» EXERCISE INSTRUCTIONS: Pull out of the data below the stretch of lines bounded by the one containing "Task: Click the small" and the one containing "and regret are", both bounds included, unchanged.

Stored items
-----

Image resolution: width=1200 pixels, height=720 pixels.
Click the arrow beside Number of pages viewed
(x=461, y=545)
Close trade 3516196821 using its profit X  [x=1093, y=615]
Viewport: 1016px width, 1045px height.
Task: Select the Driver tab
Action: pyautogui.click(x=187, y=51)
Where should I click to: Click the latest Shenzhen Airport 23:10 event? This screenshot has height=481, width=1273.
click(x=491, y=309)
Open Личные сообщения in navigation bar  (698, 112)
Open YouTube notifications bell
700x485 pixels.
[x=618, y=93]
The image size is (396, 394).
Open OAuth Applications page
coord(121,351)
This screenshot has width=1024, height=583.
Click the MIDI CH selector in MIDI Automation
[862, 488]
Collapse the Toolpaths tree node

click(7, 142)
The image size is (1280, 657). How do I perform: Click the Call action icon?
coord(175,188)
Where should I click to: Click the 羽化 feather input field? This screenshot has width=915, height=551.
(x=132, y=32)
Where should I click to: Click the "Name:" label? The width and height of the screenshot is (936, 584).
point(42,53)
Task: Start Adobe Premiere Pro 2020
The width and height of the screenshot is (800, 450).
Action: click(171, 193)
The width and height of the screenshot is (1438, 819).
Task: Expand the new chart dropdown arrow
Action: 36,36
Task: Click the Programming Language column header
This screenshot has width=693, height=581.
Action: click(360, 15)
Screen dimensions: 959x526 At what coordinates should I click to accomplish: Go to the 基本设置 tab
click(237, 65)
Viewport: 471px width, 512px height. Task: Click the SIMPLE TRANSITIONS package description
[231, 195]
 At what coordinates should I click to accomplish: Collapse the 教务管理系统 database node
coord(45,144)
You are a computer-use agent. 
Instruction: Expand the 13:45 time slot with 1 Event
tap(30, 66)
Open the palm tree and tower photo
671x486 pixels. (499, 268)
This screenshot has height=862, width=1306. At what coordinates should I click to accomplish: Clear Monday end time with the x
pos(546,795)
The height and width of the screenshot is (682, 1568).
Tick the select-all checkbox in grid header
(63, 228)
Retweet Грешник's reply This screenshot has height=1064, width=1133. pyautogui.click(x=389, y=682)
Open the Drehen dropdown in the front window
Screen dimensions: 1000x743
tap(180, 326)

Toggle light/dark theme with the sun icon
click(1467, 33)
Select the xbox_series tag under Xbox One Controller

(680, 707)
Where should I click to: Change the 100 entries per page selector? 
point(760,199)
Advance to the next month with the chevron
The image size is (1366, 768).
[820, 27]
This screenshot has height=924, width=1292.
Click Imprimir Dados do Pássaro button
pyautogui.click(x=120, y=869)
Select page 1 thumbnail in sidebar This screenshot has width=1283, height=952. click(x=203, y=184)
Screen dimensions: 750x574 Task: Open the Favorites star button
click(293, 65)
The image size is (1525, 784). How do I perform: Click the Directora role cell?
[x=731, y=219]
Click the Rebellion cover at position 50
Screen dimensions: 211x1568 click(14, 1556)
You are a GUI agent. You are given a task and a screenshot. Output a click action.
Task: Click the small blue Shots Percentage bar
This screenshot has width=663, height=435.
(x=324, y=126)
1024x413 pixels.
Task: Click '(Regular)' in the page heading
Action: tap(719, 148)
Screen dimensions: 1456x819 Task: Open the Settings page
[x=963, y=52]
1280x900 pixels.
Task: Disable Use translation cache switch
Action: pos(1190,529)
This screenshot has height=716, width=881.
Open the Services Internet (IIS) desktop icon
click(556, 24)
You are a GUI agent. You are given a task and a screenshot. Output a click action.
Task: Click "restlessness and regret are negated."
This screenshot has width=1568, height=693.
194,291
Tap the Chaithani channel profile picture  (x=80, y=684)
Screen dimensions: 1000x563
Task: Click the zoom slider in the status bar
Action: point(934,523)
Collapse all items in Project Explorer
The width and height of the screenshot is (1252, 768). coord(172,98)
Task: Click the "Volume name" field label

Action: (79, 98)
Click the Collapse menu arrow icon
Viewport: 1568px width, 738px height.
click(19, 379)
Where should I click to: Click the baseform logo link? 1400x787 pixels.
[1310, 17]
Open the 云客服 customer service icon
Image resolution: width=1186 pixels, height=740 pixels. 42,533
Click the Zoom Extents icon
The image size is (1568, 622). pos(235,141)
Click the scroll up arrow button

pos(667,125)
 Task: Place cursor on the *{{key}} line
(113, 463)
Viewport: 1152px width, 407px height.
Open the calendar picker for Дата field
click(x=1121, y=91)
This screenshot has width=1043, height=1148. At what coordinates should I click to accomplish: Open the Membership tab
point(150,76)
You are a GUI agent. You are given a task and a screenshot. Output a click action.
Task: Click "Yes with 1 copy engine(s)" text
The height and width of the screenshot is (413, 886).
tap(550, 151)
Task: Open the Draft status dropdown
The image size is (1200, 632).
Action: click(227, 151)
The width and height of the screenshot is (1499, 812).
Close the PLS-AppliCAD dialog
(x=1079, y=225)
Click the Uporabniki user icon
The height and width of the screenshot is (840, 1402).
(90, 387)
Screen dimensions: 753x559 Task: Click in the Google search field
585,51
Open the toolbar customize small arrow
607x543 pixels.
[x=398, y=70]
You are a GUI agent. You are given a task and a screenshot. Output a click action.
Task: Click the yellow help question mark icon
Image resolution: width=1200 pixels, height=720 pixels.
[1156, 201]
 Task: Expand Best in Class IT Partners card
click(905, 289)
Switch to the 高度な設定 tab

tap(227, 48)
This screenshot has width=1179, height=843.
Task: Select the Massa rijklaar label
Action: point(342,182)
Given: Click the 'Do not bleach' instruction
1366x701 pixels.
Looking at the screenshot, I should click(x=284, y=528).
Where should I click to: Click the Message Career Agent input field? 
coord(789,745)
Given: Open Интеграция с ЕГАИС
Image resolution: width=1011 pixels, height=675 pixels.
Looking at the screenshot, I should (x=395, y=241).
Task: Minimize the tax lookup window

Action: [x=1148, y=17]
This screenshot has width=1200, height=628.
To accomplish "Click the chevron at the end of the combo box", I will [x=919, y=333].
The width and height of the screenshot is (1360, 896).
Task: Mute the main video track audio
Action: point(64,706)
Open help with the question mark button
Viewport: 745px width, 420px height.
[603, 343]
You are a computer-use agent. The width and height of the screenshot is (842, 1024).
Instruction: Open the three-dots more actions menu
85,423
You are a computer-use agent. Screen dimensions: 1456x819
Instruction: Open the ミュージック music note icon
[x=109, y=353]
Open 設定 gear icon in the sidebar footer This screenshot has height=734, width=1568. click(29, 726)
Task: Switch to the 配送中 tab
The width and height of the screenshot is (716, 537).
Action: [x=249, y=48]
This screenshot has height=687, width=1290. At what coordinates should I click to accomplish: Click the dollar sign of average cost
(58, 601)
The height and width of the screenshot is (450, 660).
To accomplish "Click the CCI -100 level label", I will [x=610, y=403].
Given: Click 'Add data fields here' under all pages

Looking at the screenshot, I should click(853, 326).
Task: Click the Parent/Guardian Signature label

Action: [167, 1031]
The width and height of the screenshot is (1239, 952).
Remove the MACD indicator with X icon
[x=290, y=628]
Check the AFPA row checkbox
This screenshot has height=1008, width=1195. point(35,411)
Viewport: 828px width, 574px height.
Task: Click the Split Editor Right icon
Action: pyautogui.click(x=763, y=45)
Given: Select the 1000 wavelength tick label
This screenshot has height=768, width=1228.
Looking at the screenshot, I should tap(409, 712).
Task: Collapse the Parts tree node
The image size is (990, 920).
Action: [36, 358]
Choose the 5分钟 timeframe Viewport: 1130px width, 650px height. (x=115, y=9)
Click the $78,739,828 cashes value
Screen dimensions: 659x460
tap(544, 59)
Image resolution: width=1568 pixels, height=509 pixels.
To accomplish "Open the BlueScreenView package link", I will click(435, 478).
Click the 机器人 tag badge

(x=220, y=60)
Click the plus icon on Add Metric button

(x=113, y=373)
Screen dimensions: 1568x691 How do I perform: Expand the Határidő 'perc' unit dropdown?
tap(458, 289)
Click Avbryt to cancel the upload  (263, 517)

-----

» EXERCISE RESULT:
Task: Click the small blue Shots Percentage bar
This screenshot has width=663, height=435.
(x=324, y=126)
1024x413 pixels.
Task: Click '(Regular)' in the page heading
Action: tap(719, 148)
Screen dimensions: 1456x819 Task: Open the Settings page
[x=963, y=52]
1280x900 pixels.
Task: Disable Use translation cache switch
Action: pos(1190,529)
This screenshot has height=716, width=881.
Open the Services Internet (IIS) desktop icon
click(556, 24)
You are a GUI agent. You are given a task and a screenshot. Output a click action.
Task: Click "restlessness and regret are negated."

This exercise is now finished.